Copy the rows below, from the first one through the line containing "I will coord(286,599).", and substitute "user menu" for "account menu" while leaving all other text as it stands.

^^^^^^^^

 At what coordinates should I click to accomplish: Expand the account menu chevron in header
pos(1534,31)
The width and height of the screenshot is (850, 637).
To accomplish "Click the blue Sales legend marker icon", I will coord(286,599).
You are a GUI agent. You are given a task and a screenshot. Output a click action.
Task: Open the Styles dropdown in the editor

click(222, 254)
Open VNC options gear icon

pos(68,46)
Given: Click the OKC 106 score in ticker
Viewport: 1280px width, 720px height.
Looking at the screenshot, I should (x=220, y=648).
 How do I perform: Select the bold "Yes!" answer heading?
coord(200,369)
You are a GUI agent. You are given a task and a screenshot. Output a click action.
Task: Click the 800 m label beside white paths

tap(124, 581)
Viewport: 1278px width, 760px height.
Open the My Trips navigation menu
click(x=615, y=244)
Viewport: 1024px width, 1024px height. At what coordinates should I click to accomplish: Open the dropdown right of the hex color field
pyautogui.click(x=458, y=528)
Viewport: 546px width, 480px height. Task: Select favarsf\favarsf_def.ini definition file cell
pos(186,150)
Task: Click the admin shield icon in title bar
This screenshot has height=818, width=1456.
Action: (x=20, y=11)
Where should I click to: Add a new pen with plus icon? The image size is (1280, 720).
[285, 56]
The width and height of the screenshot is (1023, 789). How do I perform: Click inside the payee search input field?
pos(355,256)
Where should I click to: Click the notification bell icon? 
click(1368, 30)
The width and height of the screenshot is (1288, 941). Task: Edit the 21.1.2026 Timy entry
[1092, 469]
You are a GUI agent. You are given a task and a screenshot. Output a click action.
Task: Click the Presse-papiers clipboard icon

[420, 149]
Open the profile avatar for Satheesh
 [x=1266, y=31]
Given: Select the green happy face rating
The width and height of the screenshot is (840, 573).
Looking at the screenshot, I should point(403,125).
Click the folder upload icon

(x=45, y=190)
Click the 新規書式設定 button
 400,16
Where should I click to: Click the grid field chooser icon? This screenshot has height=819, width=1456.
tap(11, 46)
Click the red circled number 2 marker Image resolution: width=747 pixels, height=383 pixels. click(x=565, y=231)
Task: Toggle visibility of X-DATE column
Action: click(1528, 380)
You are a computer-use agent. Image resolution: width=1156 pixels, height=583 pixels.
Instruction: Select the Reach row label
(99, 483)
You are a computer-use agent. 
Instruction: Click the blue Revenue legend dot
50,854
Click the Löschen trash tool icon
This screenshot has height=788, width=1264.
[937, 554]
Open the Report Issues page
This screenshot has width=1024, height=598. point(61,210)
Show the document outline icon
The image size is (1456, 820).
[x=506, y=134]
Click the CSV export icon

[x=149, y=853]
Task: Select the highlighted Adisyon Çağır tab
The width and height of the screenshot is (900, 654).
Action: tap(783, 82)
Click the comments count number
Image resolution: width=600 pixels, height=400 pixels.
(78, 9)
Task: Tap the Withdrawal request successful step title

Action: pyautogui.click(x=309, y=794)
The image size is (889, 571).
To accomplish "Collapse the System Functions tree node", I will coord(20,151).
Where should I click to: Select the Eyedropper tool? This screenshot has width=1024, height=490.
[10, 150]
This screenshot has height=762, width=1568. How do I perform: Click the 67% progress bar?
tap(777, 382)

^^^^^^^^

**Result for this exercise**
 At what coordinates should I click to accomplish: Expand the user menu chevron in header
pos(1534,31)
The width and height of the screenshot is (850, 637).
To accomplish "Click the blue Sales legend marker icon", I will coord(286,599).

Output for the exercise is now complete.